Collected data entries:

◇ ◇ ◇ ◇ ◇

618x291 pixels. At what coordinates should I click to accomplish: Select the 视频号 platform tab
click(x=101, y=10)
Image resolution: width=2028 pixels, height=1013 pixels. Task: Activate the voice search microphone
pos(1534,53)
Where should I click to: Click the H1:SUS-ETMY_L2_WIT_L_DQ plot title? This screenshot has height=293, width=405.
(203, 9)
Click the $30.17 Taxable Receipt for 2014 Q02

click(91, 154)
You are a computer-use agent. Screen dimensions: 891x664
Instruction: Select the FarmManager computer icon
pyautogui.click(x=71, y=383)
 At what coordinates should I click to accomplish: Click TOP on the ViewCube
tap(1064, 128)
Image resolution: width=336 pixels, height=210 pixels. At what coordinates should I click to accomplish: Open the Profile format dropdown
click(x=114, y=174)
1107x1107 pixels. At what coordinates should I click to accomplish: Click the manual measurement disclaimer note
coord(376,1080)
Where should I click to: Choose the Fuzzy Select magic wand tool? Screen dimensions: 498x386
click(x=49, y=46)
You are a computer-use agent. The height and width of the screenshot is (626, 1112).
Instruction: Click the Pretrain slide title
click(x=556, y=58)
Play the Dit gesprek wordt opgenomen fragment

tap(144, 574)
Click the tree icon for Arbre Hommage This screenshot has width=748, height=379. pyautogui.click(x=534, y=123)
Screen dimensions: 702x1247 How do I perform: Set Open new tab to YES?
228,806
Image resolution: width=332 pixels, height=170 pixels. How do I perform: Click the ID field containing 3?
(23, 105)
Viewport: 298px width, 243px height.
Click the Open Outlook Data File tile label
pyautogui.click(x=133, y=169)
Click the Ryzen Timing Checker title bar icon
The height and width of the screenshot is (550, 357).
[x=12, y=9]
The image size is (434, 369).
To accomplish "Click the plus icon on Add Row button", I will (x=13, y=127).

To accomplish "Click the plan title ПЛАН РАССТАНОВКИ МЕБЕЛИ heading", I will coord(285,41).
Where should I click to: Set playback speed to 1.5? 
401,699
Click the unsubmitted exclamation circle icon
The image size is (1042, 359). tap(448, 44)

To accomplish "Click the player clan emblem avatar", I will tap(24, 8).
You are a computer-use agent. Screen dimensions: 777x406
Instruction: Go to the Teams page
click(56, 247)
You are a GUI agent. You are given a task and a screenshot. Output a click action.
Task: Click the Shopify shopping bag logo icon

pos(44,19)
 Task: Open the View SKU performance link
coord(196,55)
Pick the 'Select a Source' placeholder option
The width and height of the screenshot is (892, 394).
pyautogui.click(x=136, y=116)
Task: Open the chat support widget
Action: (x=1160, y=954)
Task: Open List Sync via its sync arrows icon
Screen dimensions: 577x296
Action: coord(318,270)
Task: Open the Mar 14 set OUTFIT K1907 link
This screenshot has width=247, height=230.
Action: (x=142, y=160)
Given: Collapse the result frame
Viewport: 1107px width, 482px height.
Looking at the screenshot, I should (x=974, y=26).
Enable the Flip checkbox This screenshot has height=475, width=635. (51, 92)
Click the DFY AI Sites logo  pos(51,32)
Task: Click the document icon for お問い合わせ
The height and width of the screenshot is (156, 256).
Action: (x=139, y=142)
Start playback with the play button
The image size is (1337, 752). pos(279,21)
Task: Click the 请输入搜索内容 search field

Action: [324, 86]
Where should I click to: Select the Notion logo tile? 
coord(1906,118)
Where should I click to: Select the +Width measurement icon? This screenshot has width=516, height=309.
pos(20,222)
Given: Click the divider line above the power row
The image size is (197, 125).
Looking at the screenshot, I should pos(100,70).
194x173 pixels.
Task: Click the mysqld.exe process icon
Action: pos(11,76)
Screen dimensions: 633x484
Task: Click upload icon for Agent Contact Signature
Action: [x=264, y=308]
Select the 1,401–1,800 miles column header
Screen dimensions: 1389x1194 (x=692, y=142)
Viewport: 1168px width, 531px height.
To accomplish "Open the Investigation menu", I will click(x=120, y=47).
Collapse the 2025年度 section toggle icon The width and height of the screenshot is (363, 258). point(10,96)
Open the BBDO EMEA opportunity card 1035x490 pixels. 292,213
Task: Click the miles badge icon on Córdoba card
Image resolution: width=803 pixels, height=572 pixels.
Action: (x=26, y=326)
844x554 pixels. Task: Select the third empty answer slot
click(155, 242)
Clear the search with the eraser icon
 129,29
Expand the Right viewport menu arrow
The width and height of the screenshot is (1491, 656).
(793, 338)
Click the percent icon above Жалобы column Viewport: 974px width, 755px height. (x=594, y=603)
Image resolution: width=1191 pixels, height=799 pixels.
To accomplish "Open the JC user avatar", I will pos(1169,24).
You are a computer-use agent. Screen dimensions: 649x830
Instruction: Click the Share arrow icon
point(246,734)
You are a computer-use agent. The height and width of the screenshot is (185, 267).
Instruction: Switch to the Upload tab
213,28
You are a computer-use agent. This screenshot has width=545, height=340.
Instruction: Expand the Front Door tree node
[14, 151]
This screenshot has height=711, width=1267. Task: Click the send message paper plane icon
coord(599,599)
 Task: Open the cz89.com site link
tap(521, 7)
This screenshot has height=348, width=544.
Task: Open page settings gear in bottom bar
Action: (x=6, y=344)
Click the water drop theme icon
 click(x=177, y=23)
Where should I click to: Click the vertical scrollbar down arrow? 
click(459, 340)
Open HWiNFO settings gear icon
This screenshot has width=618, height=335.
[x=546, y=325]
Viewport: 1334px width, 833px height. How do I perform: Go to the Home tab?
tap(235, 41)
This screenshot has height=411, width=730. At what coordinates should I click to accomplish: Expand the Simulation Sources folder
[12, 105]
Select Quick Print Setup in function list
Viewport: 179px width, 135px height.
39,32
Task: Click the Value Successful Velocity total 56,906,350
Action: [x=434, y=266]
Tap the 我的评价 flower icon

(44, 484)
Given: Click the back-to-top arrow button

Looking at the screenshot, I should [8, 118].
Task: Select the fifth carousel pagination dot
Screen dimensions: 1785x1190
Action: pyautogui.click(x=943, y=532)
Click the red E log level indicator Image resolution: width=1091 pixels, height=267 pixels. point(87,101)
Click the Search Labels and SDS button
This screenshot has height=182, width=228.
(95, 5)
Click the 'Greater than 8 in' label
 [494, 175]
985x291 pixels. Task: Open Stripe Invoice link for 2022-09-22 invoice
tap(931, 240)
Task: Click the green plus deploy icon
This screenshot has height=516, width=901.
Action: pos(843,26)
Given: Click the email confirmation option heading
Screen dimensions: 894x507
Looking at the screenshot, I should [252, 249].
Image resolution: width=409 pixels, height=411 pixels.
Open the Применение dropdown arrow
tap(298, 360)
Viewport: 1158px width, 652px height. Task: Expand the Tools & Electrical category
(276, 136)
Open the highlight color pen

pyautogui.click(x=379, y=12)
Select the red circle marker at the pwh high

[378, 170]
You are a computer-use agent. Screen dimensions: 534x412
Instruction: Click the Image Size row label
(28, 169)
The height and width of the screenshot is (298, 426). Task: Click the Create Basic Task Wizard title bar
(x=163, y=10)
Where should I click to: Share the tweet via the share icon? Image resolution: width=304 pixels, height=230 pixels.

◇ ◇ ◇ ◇ ◇

• [Work to complete]
Where a line above contains the word "Collapse", show that line.

• [Task solution]
Given: Collapse the result frame
Collapse the 2025年度 section toggle icon The width and height of the screenshot is (363, 258). point(10,96)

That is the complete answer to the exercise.